A Challenge is the goal users work toward. It holds the rules that award points, defines what counts as progress, and fires the completion rewards when someone crosses the finish line.

Rules only award points while a Challenge is active. Activity before a challenge starts does not count.

What makes a good challenge?

  • A clear objective (“Improve pipeline hygiene”)
  • A short timeframe: 1 to 4 weeks works best
  • Two to four rules, not ten
  • Visible progress (leaderboard, badges, progress bar)
  • Some kind of recognition at the end

Frequent, lightweight challenges outperform long, complex ones.
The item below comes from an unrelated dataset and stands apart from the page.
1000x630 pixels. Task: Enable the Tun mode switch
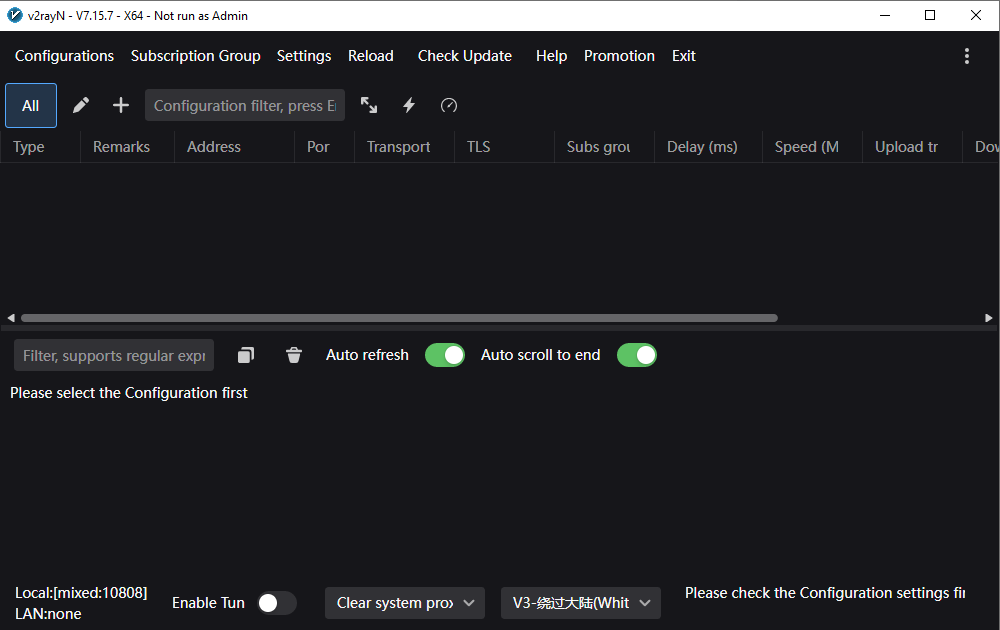click(276, 603)
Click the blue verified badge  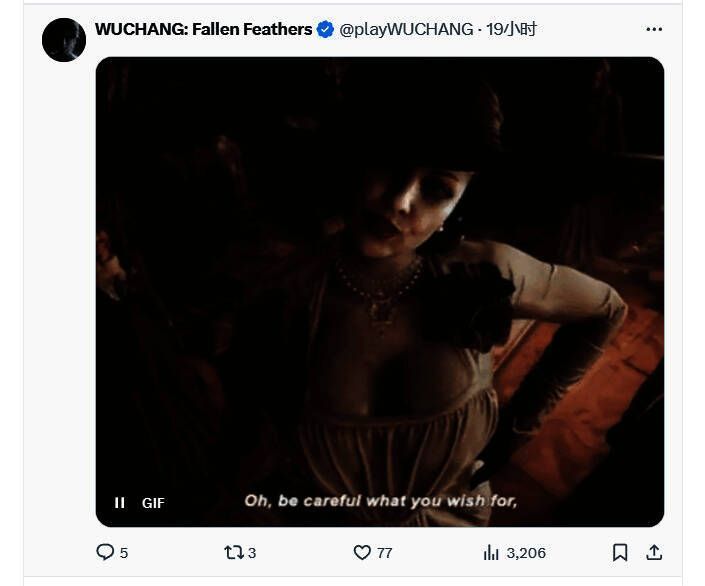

More on this in Designing Effective Challenges.

Challenge types

One-time

No time limit · Progress never resets

No time pressure. Progress accumulates until the target is met. Good for onboarding steps or career milestones that don’t need urgency.

Timebound

Fixed start and end date · Progress never resets

Rules only count activity inside that window, creating urgency. Use for quarterly campaigns, end-of-month pushes, or anything with a real deadline.

Recurring

Resets weekly, monthly, or quarterly

When a period ends, progress goes back to zero and a new cycle starts automatically. Good for building habits and pairs well with consistency badges.

How users get enrolled

There is no sign-up step. Users are enrolled in a challenge the first time a matching rule awards them points. Novigem creates a Challenge Progress record on the spot.

This means a user will not appear in a challenge’s participant list until they have triggered at least one rule. If someone has not earned points, they are not yet in the challenge.

Completion rewards

When a user reaches the target, two optional rewards can fire:

  • Completion bonus: extra points, awarded once per completion
  • Completion badge: a badge linked on the challenge, also awarded once

Both are protected against duplicate awards. If the same completion fires twice, only the first one counts.

Example challenge ideas

Sales: Pipeline Momentum

Points for updating next steps, moving stages, and closing deals.

Customer Success: Account Engagement

Reward touchpoints, health score actions, and renewal prep.

Support: Response Quality

Points for resolving cases within SLA and adding complete notes.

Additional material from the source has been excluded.